It seems like only a few yesterdays ago that the Dodgers signed Scott Kazmir to add another live arm to their staff. A fewer yesterdays ago news broke that L.A. was also adding Japanese star Kenta Maeda to the rotation. The Maeda news was far from surprising, given the Dodgers’ need to have as many pitchers with pulses as possible, and there’s a genuine non-zero chance that Maeda is going to pitch well enough to succeed in MLB. What’s surprising about the Maeda deal is, well, the terms of the deal itself.
If Kazmir’s first-year opt out was strange, Maeda’s contract is downright confusing. First reported by Christopher Meola and confirmed by Joel Sherman, Maeda’s contract runs for eight years but only has a base salary of $25 million. Most of his potential earnings will be tied up in incentivized money relative to his workload, and those incentives could reach $10-$12 million each year.
Assuming that Maeda gets his $10 million every year, he could end up being paid somewhere in the neighborhood of $105 million, if not more.
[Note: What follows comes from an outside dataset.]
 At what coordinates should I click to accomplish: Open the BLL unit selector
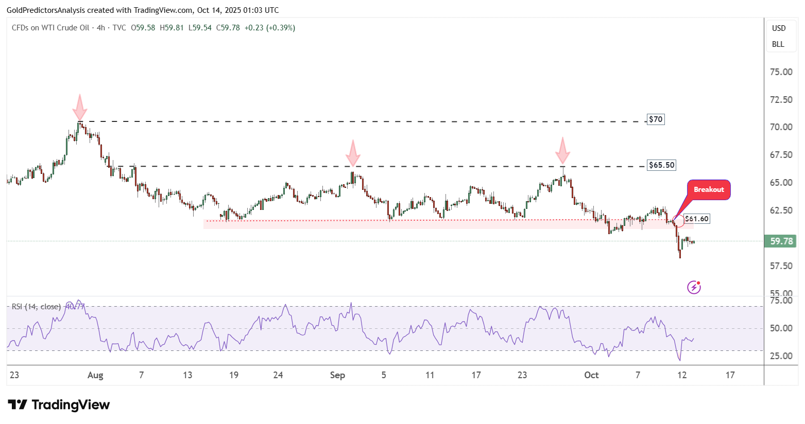pos(778,44)
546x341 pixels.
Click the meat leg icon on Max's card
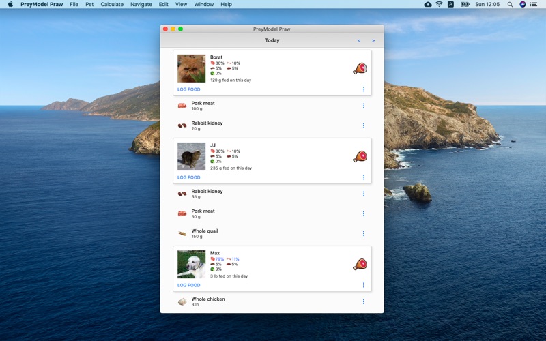[360, 264]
For an untested but talented and mature arm in this pitching-infatuated market, that nine-figure number is entirely reasonable. The matter at which Maeda has to arrive at that number is wildly unconventional. No other major league starter that is currently signed to a guaranteed deal (basically every starter that’s signed an extension or has reached free agency and signed a big league deal) has his income so inherently tied to his health. Because baseball’s incentivized money is tied to workload and not performance (thank you collective bargaining agreement) Maeda only gets paid what he’s truly worth on the open market if his arm doesn’t blow out or his rotator cuff doesn’t go up in smoke.
Of course, Maeda was never truly on the open market. He had to be posted by his team in Japan, the Hiroshima Carp, and then teams had to pay the $20 million dollar posting fee for the right to negotiate with him. The Dodgers are one of a select few teams comfortable with dispensing of $20 million for the mere right of being able to place a call to Maeda’s agent. One would think that they’d have been willing to toss an especially player-friendly contract Maeda’s way to make sure that they secured his services.
That’s not what happened, of course. Maeda’s deal is incredibly team-friendly. It’s easily the most team-friendly eight-year deal ever, and even that description doesn’t do it justice. If Maeda misses a full season with an injury, the Dodgers only have to pay him $6 million to sit on the bench, rather than the $22 million that would be owed to Masahiro Tanaka in the same instance. There’s no opt-out clause similar to the one Tanaka will have the chance to exercise following the 2017 season. Maeda will be pitching for the Dodgers from ages 28-35, the prime of his career. Maeda is massively gambling on himself with this contract.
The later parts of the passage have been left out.